4/10
I'll be loving the performances always, but not the script.
27 November 2017
Warning: Spoilers
Between Deanna Durbin, Gene Kelly and Gale Sondergaard, the realm of talent is incredibly high. What is missing is a sensible structure, a fully believable script and enough motivation to make thus work. There are confusing starts and finishes, flashbacks out of sequence, and a blaze way of presenting the facts and characters. It starts off with characters unrelated to the three leading characters flying into a storm for the titled Christmas holiday, and it is there where the title and its relevance ends. Spring may have been a little late that year, to paraphrase the Frank Loesser song that Durbin sings, but the script and its sensibility never seemed to arrive.

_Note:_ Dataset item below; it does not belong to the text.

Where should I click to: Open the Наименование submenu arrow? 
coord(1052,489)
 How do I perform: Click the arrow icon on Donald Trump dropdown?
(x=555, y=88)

The main plot involves Kelly meeting Durbin at a concert, their courtship and sudden marriage, and the twist that Kelly is a sociopathical killer. Sondergaard, as his loyal mother, initially praises Durbin for her seemingly indestructible strength (indicating that she knows that there's something horribly wrong with her son), but when Durbin disappoints her, only a slap across the face seems to be warranted. The scenes between Kelly and Sondergaard suggests a mother love that goes way beyond reality, while Kelly and Durbin totally lack any sort of heat to make their whirlwind romance believable.

Perhaps better to be viewed as a character study than as a plot oriented film, this is a disappointing film noir directed by one of the best (Robert Siodmark). One flashback within a convoluted narrative is plenty, but this takes it way overboard. Gladys George and Richard Whorf try to fit in to the bookends of the main story but the results are unsatisfactory. Hearing Durbin sing the Irving Berlin classic, "Always", is a nice touch, but ultimately, this is a Christmas holiday that ain't so merry.